Data records

Start of Block

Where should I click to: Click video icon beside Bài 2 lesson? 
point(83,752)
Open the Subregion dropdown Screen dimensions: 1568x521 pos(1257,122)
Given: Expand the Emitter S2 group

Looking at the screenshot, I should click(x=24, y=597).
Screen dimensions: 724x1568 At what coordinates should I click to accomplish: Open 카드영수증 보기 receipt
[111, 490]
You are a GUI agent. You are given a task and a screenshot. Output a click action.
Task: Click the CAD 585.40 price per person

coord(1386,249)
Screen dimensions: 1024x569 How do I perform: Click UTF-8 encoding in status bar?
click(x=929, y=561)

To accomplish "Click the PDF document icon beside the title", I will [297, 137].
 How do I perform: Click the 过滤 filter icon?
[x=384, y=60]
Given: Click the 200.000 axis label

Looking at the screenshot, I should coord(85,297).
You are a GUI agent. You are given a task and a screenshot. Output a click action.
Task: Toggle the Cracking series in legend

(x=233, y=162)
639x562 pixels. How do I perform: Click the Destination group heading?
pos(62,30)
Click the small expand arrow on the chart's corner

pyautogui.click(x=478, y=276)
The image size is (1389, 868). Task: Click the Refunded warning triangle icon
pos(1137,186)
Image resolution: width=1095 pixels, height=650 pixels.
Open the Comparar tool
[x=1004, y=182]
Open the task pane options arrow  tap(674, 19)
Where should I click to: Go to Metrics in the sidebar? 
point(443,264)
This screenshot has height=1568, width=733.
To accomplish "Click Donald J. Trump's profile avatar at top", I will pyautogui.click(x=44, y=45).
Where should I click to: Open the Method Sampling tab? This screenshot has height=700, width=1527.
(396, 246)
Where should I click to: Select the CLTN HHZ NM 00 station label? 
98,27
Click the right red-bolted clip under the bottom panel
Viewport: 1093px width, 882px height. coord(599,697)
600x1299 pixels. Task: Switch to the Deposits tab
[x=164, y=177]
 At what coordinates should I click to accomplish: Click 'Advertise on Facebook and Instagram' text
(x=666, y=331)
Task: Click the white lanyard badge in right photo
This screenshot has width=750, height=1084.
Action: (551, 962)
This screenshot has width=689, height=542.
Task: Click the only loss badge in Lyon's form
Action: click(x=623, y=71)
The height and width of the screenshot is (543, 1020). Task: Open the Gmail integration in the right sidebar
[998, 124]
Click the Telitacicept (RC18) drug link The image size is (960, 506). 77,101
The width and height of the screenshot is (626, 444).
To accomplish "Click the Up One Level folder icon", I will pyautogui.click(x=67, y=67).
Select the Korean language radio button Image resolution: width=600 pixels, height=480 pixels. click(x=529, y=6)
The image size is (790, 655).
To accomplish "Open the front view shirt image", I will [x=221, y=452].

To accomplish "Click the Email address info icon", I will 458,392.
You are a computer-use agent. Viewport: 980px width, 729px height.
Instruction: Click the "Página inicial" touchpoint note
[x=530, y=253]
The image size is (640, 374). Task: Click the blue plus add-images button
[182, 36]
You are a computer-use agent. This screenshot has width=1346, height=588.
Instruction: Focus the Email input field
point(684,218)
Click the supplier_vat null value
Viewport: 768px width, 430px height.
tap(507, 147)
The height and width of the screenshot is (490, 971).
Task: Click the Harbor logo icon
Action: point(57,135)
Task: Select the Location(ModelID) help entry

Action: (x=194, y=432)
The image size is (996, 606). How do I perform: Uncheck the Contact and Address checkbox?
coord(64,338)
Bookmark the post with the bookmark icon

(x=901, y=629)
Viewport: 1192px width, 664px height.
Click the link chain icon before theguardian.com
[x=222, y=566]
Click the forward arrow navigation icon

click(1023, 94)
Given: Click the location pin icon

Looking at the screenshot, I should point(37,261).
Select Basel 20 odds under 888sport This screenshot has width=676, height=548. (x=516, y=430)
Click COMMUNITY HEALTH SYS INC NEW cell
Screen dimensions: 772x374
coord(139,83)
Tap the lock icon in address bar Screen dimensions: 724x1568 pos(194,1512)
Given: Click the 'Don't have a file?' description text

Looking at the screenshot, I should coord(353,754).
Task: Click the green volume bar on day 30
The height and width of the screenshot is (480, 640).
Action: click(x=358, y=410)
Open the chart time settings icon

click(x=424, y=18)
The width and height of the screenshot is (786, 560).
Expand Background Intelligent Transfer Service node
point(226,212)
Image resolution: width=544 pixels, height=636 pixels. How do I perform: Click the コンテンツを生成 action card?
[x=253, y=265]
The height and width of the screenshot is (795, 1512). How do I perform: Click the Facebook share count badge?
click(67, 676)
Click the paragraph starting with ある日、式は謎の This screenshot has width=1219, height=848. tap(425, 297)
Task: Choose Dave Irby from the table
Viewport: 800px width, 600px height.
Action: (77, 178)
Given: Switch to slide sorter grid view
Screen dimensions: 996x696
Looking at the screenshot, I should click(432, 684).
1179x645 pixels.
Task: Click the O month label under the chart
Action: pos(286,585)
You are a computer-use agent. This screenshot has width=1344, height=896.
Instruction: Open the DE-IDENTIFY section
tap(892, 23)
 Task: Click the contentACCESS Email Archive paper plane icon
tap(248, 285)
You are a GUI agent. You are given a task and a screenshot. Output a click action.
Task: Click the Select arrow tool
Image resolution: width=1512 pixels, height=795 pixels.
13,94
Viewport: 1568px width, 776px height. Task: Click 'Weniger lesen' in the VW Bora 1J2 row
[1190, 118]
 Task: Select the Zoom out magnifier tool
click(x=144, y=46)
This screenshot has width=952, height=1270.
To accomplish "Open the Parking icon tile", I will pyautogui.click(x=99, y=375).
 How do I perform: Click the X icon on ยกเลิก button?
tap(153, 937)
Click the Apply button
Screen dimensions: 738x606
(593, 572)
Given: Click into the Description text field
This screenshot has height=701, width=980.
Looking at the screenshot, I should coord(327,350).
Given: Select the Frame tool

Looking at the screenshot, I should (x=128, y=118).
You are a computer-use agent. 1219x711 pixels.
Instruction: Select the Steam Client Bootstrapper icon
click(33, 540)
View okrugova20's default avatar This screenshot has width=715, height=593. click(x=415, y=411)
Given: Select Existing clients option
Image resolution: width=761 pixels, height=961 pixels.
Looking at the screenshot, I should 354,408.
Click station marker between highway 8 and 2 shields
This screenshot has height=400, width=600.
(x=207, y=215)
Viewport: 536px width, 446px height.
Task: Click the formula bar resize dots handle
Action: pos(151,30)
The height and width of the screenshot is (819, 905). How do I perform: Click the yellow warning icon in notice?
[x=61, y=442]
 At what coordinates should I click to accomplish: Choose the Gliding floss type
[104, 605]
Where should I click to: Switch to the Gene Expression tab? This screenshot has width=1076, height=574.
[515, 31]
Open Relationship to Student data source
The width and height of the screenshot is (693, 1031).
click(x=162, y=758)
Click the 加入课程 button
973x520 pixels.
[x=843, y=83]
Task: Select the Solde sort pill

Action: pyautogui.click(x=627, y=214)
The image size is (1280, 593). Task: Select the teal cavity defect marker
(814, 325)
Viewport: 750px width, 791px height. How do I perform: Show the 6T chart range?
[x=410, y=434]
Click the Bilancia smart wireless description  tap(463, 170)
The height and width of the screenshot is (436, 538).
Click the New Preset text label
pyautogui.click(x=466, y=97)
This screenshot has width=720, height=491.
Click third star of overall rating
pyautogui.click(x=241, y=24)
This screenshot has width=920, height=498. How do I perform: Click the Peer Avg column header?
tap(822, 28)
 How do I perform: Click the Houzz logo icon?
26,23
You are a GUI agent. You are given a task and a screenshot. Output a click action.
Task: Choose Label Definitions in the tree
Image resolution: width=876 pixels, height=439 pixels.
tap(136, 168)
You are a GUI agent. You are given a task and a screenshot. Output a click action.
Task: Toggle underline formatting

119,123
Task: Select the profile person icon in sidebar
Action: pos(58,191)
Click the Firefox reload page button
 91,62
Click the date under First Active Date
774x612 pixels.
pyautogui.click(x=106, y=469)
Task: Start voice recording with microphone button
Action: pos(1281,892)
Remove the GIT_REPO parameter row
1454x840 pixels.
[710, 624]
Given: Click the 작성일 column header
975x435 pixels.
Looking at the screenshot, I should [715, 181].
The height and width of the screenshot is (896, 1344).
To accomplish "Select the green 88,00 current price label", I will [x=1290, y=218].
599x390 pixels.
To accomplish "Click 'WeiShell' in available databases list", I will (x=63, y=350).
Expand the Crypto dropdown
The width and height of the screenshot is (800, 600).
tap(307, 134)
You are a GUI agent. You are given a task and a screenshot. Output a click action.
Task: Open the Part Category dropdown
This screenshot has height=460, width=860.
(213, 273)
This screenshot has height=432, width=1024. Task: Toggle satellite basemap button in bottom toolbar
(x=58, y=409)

End of Block

**Requirement**
Find the lines above that contain "avatar" and give their count, with nothing added.

**Output for this exercise**
2